KUSA — The Iranian hackers who investigators said held the Colorado Department of Transportation’s computer network for ransom earlier this year have been indicted for this and a string of other attacks that ultimately netted $6 million in bitcoin payments.
Faramarz Shahi Savandi, 27, and Mohammad Mehdi Shah Mansouri, 34, have been charged with conspiracy to commit fraud and related activity in connection with computers, conspiracy to commit wire fraud, intentional damage to a protected computer and transmitting a demand in relation to damaging a protected computer, according to an indictment that was handed down in federal court earlier this week.
CDOT was one of multiple victims in the series of attacks, which began in December 2015, according to the indictment.

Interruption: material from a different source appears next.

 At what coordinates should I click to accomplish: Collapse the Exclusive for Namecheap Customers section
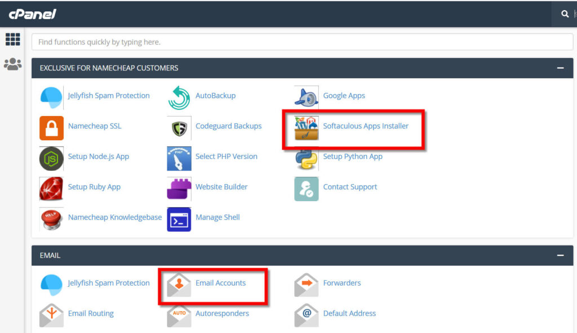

Other notable victims include the city of Atlanta, city of Newark, multiple hospitals, the University of Calgary and the Port of San Diego.
Some CDOT computers were first infected with ransomware on Feb. 19 of this year, according to the indictment. Security tools detected the problem, and staff quarantined the virus to keep it from spreading, Colorado Chief Technology Officer David McCurdy said at the time.
It took four weeks to get systems 80 percent functional, Apr. 13 to get 97 percent and May 4 to get to 100 percent, according to the Governor's Office of Information and Technology.
“The four weeks many of us sat in this command center, day and night, just wanting to hear that we know where it is, we’ve got a contained," said Dan Santangelo, Chief Operating Officer of the Governor's Office of Information and Technology. “A week later we had security controls that we were planning to implement. If this had happened a week, or even a week and a half later, this likely would not have occurred or provided the impact that it did.”
The attack mainly hit the computers used for financial and HR purposes – which caused some difficulties paying workers and left some employees resorting to using a pen and paper.
The ransomware demanded that CDOT pay the hackers in bitcoin, which the state refused to do.
“Knowing or thinking about where that money may be going, and if you are funding any other type of criminal activity, which is, in this scenario, very likely, is something that you try and steer away from. No, we would not consider paying a ransom." said Santangelo. "If you pay the ransom, you may not even get access to your data. You may not get anything in return.”
Santangelo would not say how much the ransom was for, but said it cost the state $1.5 to $2 million to fix the issues.
"The money really comes from emergency funding that we have," said Santangelo. "Any type of emergency event."
Other victims of the so-called “SamSam Ransomware” did and this ultimately netted the suspects $6 million, the indictment said. That’s in addition to an estimated $30 million in lost productivity, since the attacks all-but crippled many of the businesses and agencies that were targeted.
Each infected computer displayed a ransom note that told the victim their files were now encrypted, and they would have to pay Bitcoin to get the decryption keys, according to the indictment. The victims were given a webpage to communicate with the defendants -- at times requiring agencies to access the Tor network, or so-called "dark web."
In some cases, the ransom note contained an ominous “countdown clock” until files would be deleted.
Once the hackers received bitcoin payments, the indictment alleges, they would periodically exchange those with the Iranian currency rial.
In wake of the indictment, Mansouri and Savandi are now on the FBI’s wanted list. According to a bulletin posted to the bureau’s website, the two men speak Farsi and are believed to live in Tehran, Iran.
According to a news release from the FBI, the suspects are currently out of reach of U.S. law enforcement, but can be apprehended if they travel and the U.S. is "currently exploring other avenues of recourse."